1. User ── POST /auth/login ──► Core
2. Core validates credentials against MongoDB
3. Core ◄── returns JWT token (24h expiry)
4. UI stores token in localStorage (Zustand persist)
5. All subsequent requests include: Authorization: Bearer <token>
6. Token refresh: POST /auth/refresh (max 7 days)

OAuth2/OIDC flow:

1. UI ── GET /auth/oauth/:provider/authorize ──► Core ──► Provider
2. Provider ──► callback to Core ──► exchanges code for user info
3. Core creates/links user account, generates JWT
4. Core redirects to UI with authorization code
5. UI ── POST /auth/oauth/exchange ──► Core ──► returns JWT

The core backend connects to Kubernetes clusters using client-go. Each cluster connection supports 5 authentication methods:

  • KubeConfig — Standard kubectl configuration file
  • Bearer Token — Direct token authentication
  • Client Certificate — Mutual TLS with X.509 certificates
  • Service Account — Namespace-scoped service account tokens
  • OIDC — OpenID Connect via external identity providers

All credentials are encrypted at rest using AES-256-GCM before storage in MongoDB.
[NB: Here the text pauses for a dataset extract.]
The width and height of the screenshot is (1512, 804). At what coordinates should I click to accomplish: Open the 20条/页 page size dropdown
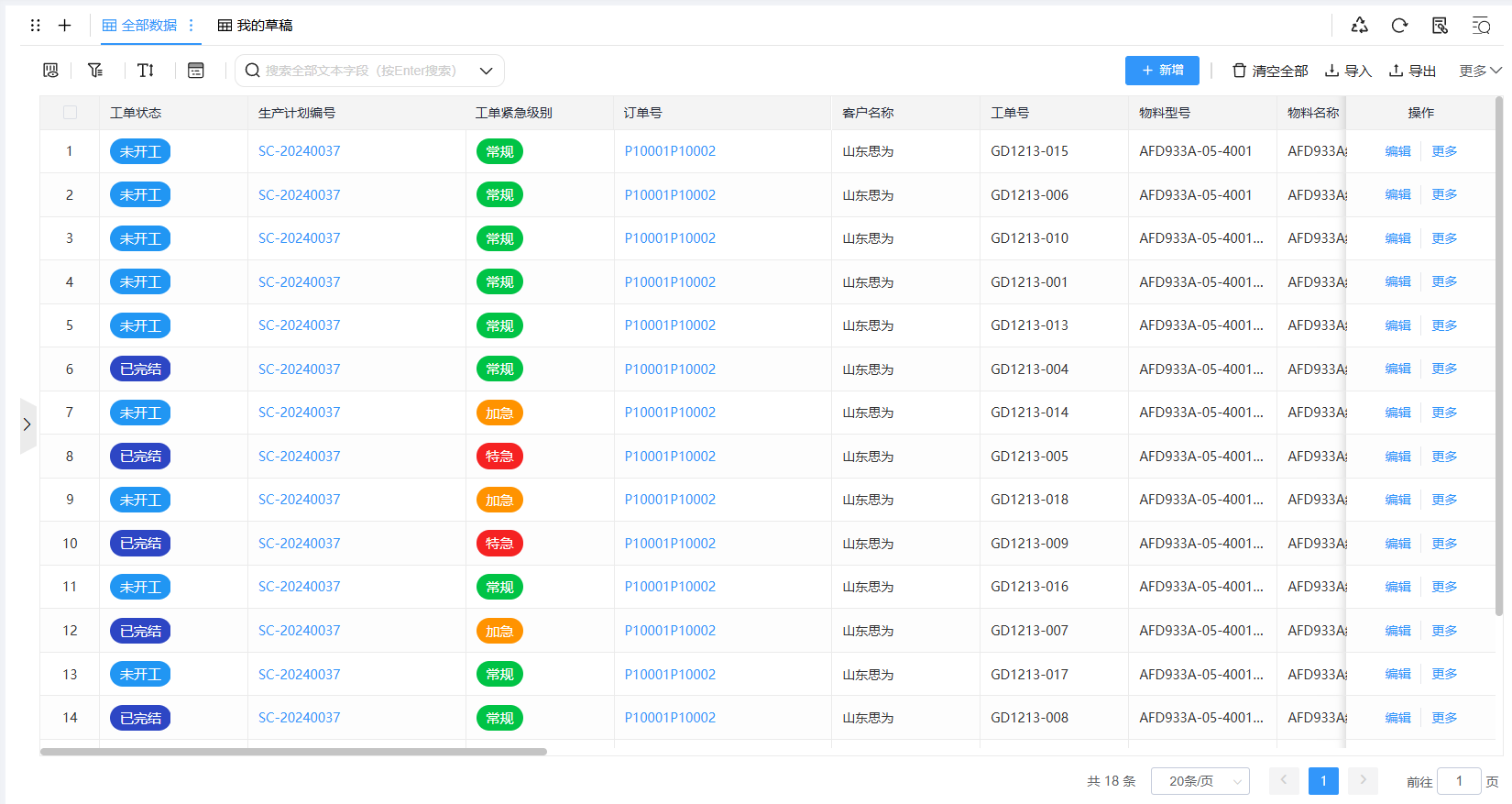tap(1200, 781)
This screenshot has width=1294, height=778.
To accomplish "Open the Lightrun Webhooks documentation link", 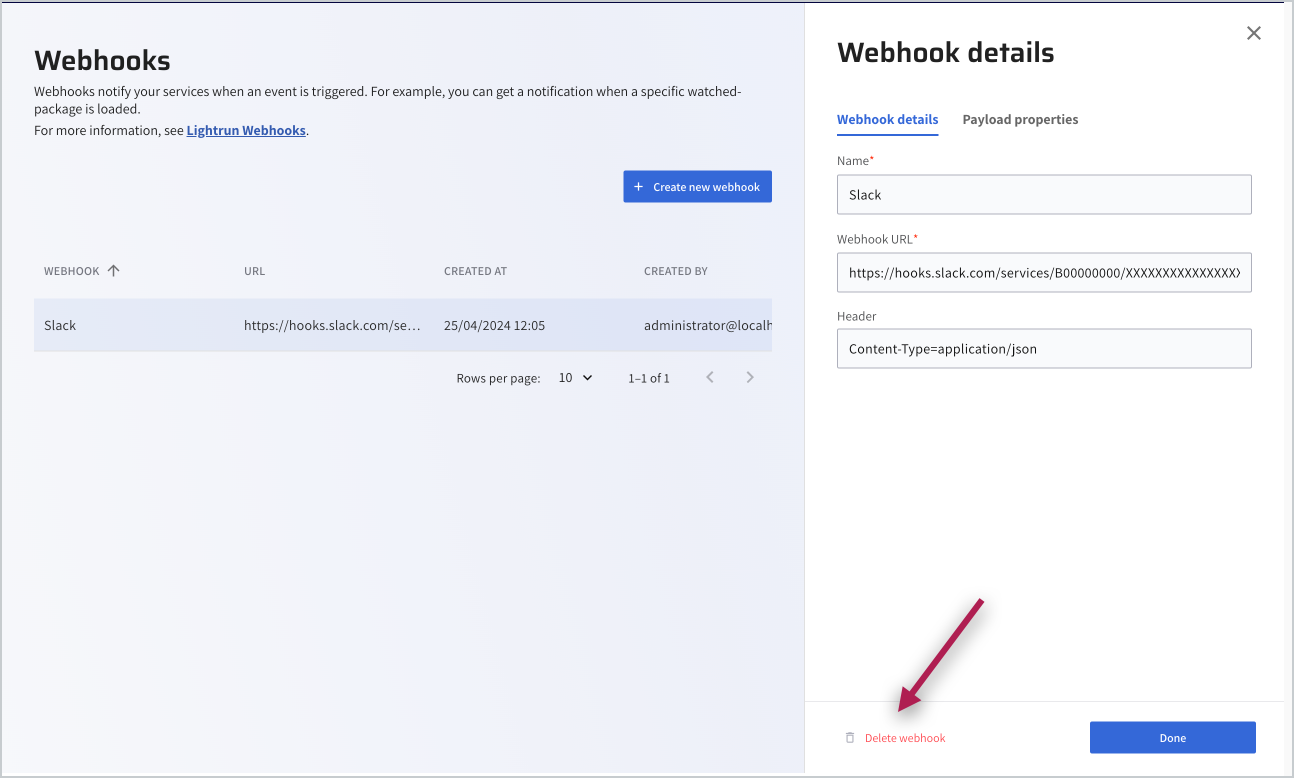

After a workflow is deployed, the Core starts a ResourceWatcher for each Kubernetes resource. Watchers use the dynamic client-go client with field-selector scoping so they only receive events for the specific resource they own.

Resource Watch Pipeline

The pipeline works as follows:

  1. K8s API Server streams watch events (ADDED, MODIFIED, DELETED) to the ResourceWatcher for one of 14 supported resource types (Deployment, Service, StatefulSet, DaemonSet, Job, CronJob, Ingress, ConfigMap, Secret, PVC, Pod, ReplicaSet, HPA, NetworkPolicy).
  2. ResourceWatcher extracts a meaningful status using a per-type extractor (e.g., for a Deployment: compares readyReplicas vs replicas and surfaces any pod-level failure conditions). If the status has changed, it writes the new state to MongoDB.
  3. SSEBroadcaster receives the publish event and fans it out to all currently subscribed UI clients on the workflow:<id> and resource:<id> stream keys.
  4. UI receives the node_update or status_change event and updates the canvas node appearance in real time.

Watchers implement exponential backoff reconnection (5s base, 60s max) so transient API server disruptions self-heal. The ResourceWatcherManager singleton tracks all active watchers and stops them cleanly on workflow archive or server shutdown.

A background ClusterHealthMonitor runs every 60 seconds. It iterates all registered clusters, attempts a lightweight API server ping using the stored (decrypted) credentials, and writes the result (connected / error) back to MongoDB. The UI reflects this status in the cluster selector and on the dashboard without any manual refresh.